Zum Beispiel, wenn man das Ausmaß von Hitlers Völkermord mit einem jüdischen Schriftsteller diskutiert, werden sie dem Strafrecht von Europa gegenüberstehen und angeklagt, da sie mit der Leugnung des Holocausts ein Hassverbrechen gegen diese Religion und ihre Anhänger begangen haben.

Hingegen bleiben Beleidigungen gegen Asiaten, Afrikaner, Muslime oder Türken unbestraft. Wenn es um diese Menschen geht, ist man frei, sie als Pädophile, Belästiger oder Tyrann zu bezeichnen – Bezeichnungen, die aus barbarischen Geschichten der Kolonialzeit stammen. Niemand wird es rassistisch oder faschistisch nennen. Zudem erhalten sie den Titel des tabubrechenden Liberalen.

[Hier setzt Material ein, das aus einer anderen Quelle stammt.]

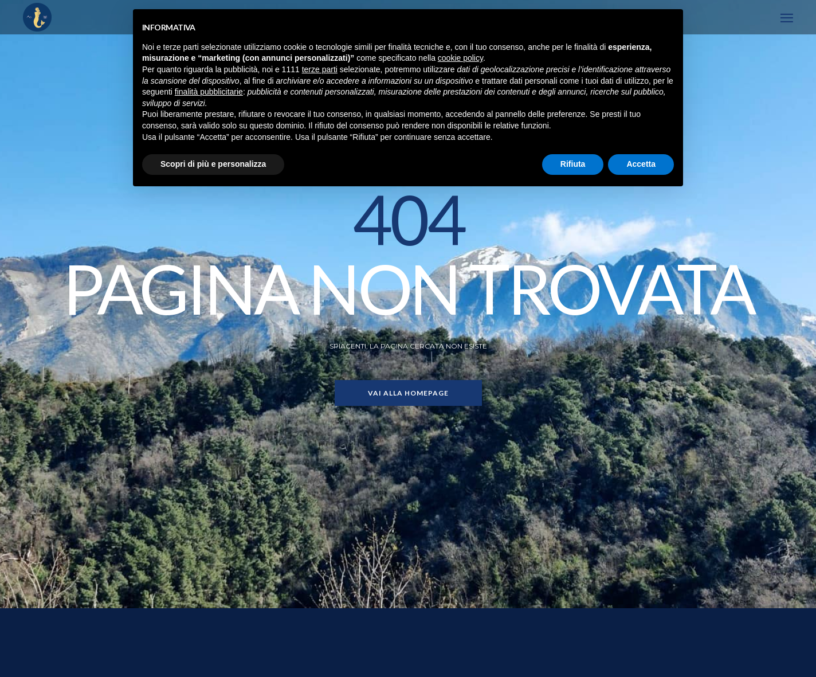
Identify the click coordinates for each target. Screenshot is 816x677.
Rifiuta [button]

Wir wissen nicht, wieso Böhmermann seine Energie für die Beleidigung von Erdoğan und den Türken verschwendet. Vielleicht ist er ein Patient, dessen Psyche und Intelligenz in der Pubertät stecken geblieben ist, und seinen Ödipuskomplex wegen eines schweren Traumas nicht balancieren kann. Oder, wie manche behaupten, ist er ein durchschnittlicher Komiker, der im Auftrag von reichen Unterstützern arbeitet, die gute Überzeugungskräfte haben. Wer weiß, vielleicht ist er nichts mehr als einer der vertrauten, simplen Nahen Osten-Faschisten.

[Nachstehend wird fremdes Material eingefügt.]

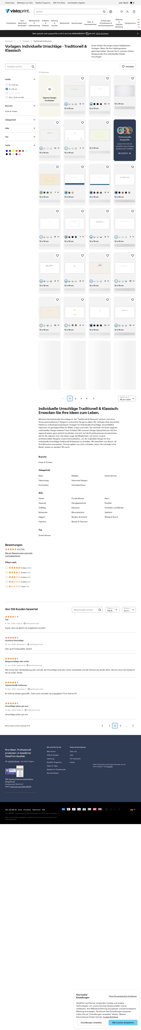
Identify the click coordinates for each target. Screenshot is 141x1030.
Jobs (71, 755)
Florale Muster (78, 498)
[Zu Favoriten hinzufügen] (82, 78)
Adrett (41, 498)
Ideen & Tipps (52, 766)
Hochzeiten (44, 485)
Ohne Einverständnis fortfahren (123, 996)
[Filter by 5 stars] (7, 568)
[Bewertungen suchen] (85, 609)
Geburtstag (44, 480)
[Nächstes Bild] (138, 33)
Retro (107, 498)
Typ (6, 137)
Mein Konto (51, 751)
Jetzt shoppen (102, 33)
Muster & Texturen (80, 521)
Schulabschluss (78, 485)
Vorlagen (25, 41)
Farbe (7, 145)
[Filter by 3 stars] (7, 577)
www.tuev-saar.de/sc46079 (20, 787)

Unabhängig davon, was für ein Problem Böhmermann hat, seine Gleichgültigkeit hat bereits großen Schaden angerichtet. Europäer, vor allem die Menschen in Deutschland, wo Millionen von Türken, Muslimen und Menschen aus dem Nahen Osten leben, müssen eine prinzipielle Haltung gegenüber diese Scheinheiligkeit übernehmen, die die Voraussetzungen für die Integration und den gesellschaftlichen Dialog beseitigt. Falls nicht, wird die Perspektive der Brüderlichkeit der Menschen, die eine der universellen Werte der Menschheit ist, weiter schaden annehmen. Die soziale Polarisierung, die von denjenigen, die ihre Scheinheiligkeit hinter der Meinungsfreiheit wie Böhmermann verbergen, werden viele unserer unbegrenzten Probleme, wie Terrorismus, chronisch machen. Wohlbemerkt ist die Scheinheiligkeit nie lustig, egal welche Maske man ihr aufsetzt.